Winter Wildlife

Ever wonder what’s going on with the wildlife during the dead of winter when we’re not seeing as many wild creatures? It makes a person wonder: who left, who stayed, who’s sleeping and who turned white to camouflage themselves?

If you put out a birdfeeder to help the songbirds make it through these tough times, then you’re seeing the birds that stayed, those that didn’t fly south to warmer climes. These are the natives—woodpeckers, black capped chickadees, tufted titmouse, finches, sparrows, cardinals, blue jays, crows and nuthatches. And there are a couple of newcomers, birds like juncos and snowy owls are showing up, because for them this is south.

Almost all the waterfowl went south, as well, except for the loons. They went to the seashore for the winter. A lot of the raptors left, too. Many of the bald eagles have gone to local wintering grounds, places like rivers that have open water and areas with food sources other than fish. The owls have stayed right where they are.

(Dataset entries)
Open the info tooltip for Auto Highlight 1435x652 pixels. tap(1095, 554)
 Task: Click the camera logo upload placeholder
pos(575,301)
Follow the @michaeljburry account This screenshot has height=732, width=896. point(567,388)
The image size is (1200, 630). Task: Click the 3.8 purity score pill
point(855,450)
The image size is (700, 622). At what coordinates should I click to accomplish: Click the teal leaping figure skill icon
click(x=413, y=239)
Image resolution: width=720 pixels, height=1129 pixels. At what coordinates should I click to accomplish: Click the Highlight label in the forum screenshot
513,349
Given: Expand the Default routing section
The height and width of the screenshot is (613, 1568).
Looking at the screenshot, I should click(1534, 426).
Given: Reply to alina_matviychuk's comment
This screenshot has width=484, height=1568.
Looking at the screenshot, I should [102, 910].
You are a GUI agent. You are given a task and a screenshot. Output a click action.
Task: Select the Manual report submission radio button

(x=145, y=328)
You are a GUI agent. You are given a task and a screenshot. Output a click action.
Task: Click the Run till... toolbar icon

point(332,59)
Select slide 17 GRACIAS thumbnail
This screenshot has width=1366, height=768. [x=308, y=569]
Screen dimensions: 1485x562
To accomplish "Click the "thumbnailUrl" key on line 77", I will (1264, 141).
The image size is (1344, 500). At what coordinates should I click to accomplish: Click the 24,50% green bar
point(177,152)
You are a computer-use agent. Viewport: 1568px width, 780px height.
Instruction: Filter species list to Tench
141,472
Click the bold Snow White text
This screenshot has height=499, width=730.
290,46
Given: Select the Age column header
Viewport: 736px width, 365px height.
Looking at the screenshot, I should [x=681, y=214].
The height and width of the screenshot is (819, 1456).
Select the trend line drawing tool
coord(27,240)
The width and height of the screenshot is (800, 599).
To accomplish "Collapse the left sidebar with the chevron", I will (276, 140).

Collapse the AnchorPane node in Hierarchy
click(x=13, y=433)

▶ [Tasks to carry out]:
**a)** According to the winter wildlife text, why are juncos and snowy owls showing up during the winter?
**b)** Duplicate the passage of the winter wildlife text starting at "Ever wonder what’s" and ending at "this is south.".

▶ [Answers by item]:
**a)** They are newcomers that come down from farther north, because for them this region is south.

**b)**
Ever wonder what’s going on with the wildlife during the dead of winter when we’re not seeing as many wild creatures? It makes a person wonder: who left, who stayed, who’s sleeping and who turned white to camouflage themselves?

If you put out a birdfeeder to help the songbirds make it through these tough times, then you’re seeing the birds that stayed, those that didn’t fly south to warmer climes. These are the natives—woodpeckers, black capped chickadees, tufted titmouse, finches, sparrows, cardinals, blue jays, crows and nuthatches. And there are a couple of newcomers, birds like juncos and snowy owls are showing up, because for them this is south.